Research article

Environmental stresses inhibit splicing in the aquatic fungus Blastocladiella emersonii

Raphaela Castro Georg^1,2 , Rosane MP Stefani¹ and Suely Lopes Gomes¹

¹  Departamento de Bioquímica, Instituto de Química, Universidade de São Paulo, Brazil

²  Departamento de Bioquímica e Biologia Molecular, Instituto de Ciências Biológicas, Universidade Federal de Goiás, Brazil

author email corresponding author email

BMC Microbiology 2009, 9:231doi:10.1186/1471-2180-9-231

Published:	29 October 2009

Abstract

Background

Exposure of cells to environmental stress conditions can lead to the interruption of several intracellular processes, in particular those performed by macromolecular complexes such as the spliceosome.

Results

During nucleotide sequencing of cDNA libraries constructed using RNA isolated from B. emersonii cells submitted to heat shock and cadmium stress, a large number of ESTs with retained introns was observed. Among the 6,350 ESTs obtained through sequencing of stress cDNA libraries, 181 ESTs presented putative introns (2.9%), while sequencing of cDNA libraries from unstressed B. emersonii cells revealed only 0.2% of ESTs containing introns.
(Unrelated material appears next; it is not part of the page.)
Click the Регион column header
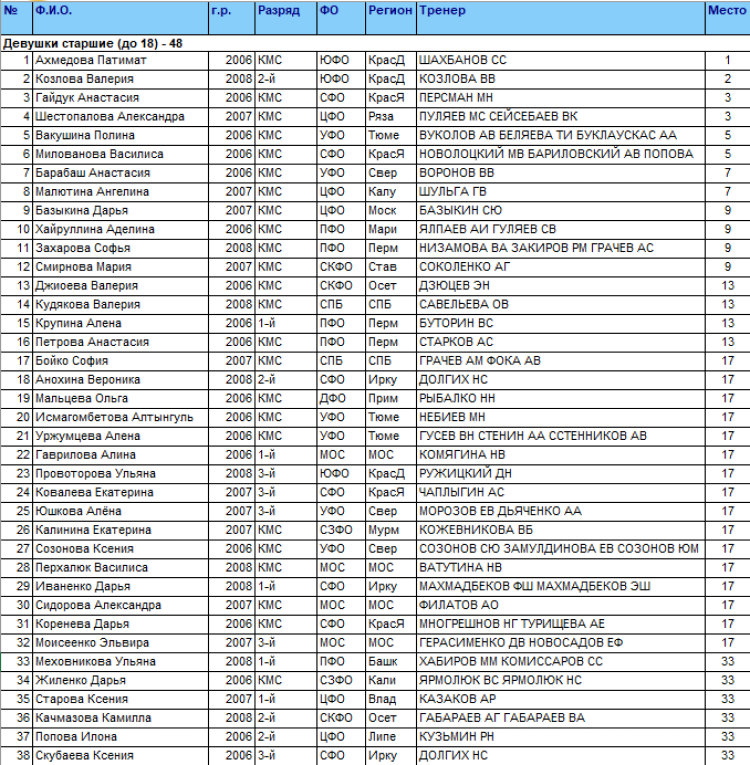Viewport: 750px width, 765px height. pyautogui.click(x=389, y=10)
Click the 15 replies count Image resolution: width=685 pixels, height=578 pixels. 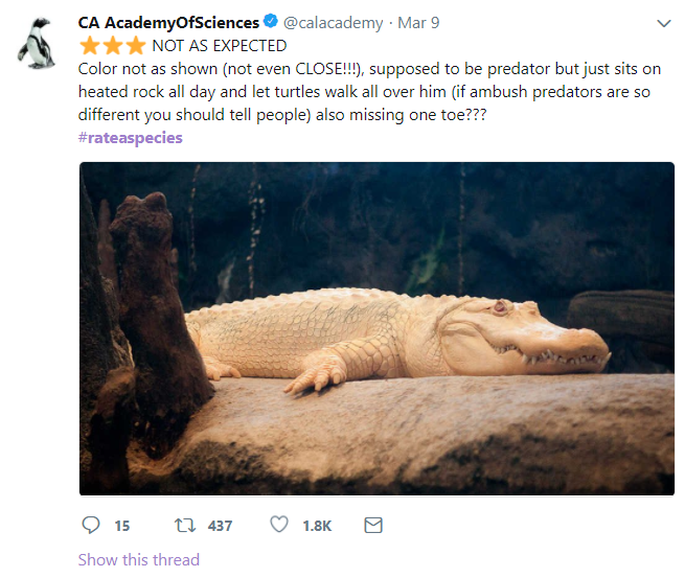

These data indicate an enrichment of ESTs with introns in B. emersonii stress cDNA libraries. Among the 85 genes corresponding to the ESTs that retained introns, 19 showed more than one intron and three showed three introns, with intron length ranging from 55 to 333 nucleotides. Canonical splicing junctions were observed in most of these introns, junction sequences being very similar to those found in introns from genes previously characterized in B. emersonii, suggesting that inhibition of splicing during stress is apparently a random process. Confirming our observations, analyses of gpx3 and hsp70 mRNAs by Northern blot and S1 protection assays revealed a strong inhibition of intron splicing in cells submitted to cadmium stress.

Conclusion

In conclusion, data indicate that environmental stresses, particularly cadmium treatment, inhibit intron processing in B. emersonii, revealing a new adaptive response to cellular exposure to this heavy metal.